The Probate Court of Worcester County entered a decree that an instrument “now lost, and exe*54outed September 1, 1926,” whereby Caroline M. Snow, late of Worcester, deceased, left the residue of her estate to her daughter, Myrtle Coghlin, and appointed said daughter executrix thereof, “be approved and allowed as the last will and testament of said deceased.” The administrator of the estate of Salem H. White, who was named as residuary legatee in a prior instrument, dated September 23, 1922, purporting to be a will of the deceased, appealed.

The judge reported “the material facts found by him.” G. L. c. 215, § 11. He found “that the deceased, Caroline M. Snow, on September 1, 1926, executed an instrument as her last will substantially in the language in which it is allowed by this decree. The testatrix went with her husband to the office of D. Gage Hunt in Lynn, Massachusetts. Mr. Hunt was a justice of the peace and insurance agent who had had some experience in making out legal papers. He talked with the parties. Mrs. Snow stated that she wished to give all her property to her daughter because it had come from her first husband, the daughter’s father. . . . Mrs. Snow took the instrument with her from Mr. Hunt’s office. Later, when Mrs. Snow was living with her daughter Myrtle and the daughter’s husband, Peter A. Coghlin, . . . she gave the instrument to one of them for safe-keeping. The will was either lost or mislaid and has never been found. At some time Mrs. Snow wished to see the will and search was then made for it, but it could not be found. Mrs. Coghlin thought she had given it to her husband to take to his office to put in his safe, but he did not remember this circumstance. Mrs. Snow stated that it would not make any difference anyway if the will was lost, because the daughter was her only heir. ’ ’ The judge further found ‘‘ that the testatrix executed the instrument dated September 1, 1926, which is allowed by the decree now appealed from, in the presence of three attesting witnesses and that the attesting witnesses signed it in the presence of the testatrix, and that she was at that time of full age and sound mind; that she was not under the influence or domination of anyone and that the instrument represented her wishes . . . that this instrument was never destroyed by the *55testatrix nor by her direction and was never revoked by the testatrix by any subsequent instrument nor by burning, tearing, cancelling or obliteration with the intention of revoking it nor by any later marriage of the testatrix, nor by any other circumstance . . . [and] that the instrument was lost or mislaid by some other person than the testatrix.” The evidence is not reported.

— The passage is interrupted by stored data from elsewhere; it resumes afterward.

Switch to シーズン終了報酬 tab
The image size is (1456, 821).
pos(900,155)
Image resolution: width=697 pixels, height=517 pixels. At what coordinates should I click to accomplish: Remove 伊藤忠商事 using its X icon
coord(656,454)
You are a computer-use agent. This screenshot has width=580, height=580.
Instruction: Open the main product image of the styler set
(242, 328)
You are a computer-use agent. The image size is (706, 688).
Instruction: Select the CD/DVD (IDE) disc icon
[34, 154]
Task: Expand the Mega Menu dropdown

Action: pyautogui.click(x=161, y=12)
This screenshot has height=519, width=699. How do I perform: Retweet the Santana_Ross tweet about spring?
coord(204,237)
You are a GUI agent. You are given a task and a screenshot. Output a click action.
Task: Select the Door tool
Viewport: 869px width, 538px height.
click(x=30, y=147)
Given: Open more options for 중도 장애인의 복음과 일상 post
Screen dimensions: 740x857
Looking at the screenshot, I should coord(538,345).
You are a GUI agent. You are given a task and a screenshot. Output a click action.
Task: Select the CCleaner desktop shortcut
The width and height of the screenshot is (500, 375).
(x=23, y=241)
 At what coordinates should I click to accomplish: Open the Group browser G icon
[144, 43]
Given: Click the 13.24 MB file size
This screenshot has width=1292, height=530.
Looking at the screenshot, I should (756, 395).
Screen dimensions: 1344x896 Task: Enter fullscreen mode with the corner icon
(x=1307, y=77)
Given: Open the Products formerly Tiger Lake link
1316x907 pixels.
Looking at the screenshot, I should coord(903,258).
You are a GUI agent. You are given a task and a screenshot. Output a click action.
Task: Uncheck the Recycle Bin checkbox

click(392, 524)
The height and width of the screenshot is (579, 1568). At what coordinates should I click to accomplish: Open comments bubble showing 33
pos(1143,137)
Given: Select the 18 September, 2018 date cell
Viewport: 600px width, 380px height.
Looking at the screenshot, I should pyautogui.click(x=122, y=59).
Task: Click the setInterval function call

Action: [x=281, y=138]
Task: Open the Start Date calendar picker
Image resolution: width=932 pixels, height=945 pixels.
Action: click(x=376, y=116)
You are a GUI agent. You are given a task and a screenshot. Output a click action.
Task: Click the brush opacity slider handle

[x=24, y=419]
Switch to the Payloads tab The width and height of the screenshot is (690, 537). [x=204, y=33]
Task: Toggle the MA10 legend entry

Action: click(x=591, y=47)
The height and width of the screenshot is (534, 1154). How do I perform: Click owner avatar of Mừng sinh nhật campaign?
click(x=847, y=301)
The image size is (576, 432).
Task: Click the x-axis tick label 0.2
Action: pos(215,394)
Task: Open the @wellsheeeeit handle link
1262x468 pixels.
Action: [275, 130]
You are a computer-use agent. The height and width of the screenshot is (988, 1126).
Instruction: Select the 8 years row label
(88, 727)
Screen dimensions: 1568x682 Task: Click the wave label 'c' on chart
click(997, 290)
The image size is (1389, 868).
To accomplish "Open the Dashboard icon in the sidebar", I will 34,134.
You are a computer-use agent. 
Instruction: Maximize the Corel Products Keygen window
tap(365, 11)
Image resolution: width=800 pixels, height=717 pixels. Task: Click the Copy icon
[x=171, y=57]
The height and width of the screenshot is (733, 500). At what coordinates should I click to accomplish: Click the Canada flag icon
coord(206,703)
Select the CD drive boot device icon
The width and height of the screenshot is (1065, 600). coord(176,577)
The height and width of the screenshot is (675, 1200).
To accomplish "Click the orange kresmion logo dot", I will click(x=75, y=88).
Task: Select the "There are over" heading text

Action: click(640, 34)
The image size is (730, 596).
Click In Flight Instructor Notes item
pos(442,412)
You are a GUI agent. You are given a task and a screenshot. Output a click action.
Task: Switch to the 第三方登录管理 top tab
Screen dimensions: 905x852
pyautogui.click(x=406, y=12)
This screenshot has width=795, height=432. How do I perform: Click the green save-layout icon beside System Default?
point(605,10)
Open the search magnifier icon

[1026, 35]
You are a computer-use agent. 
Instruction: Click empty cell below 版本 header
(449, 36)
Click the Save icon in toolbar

The Probate Court “has full authority in proper cases to allow the proof of a lost will by any competent evidence of its contents.” Thayer v. Kitchen, 200 Mass. 382, 385. “Where a will is proved by oral testimony, it cannot be expected that any witness can testify to the exact words used; but what is required is the substance of its material provisions, their true tenor and effect.” Tarbell v. Forbes, 177 Mass. 238, 243. Such oral evidence must be “strong, positive and free from doubt.” Newell v. Homer, 120 Mass. 277, 280. See also Davis v. Sigourney, 8 Met. 487, 489, 490; Giles v. Giles, 204 Mass. 383, 387. Moreover, “where a will once known to exist cannot be found after the death of the testator, there is a presumption that it was destroyed by the maker with an intent to revoke it.” Smith v. Smith, 244 Mass. 320, 321.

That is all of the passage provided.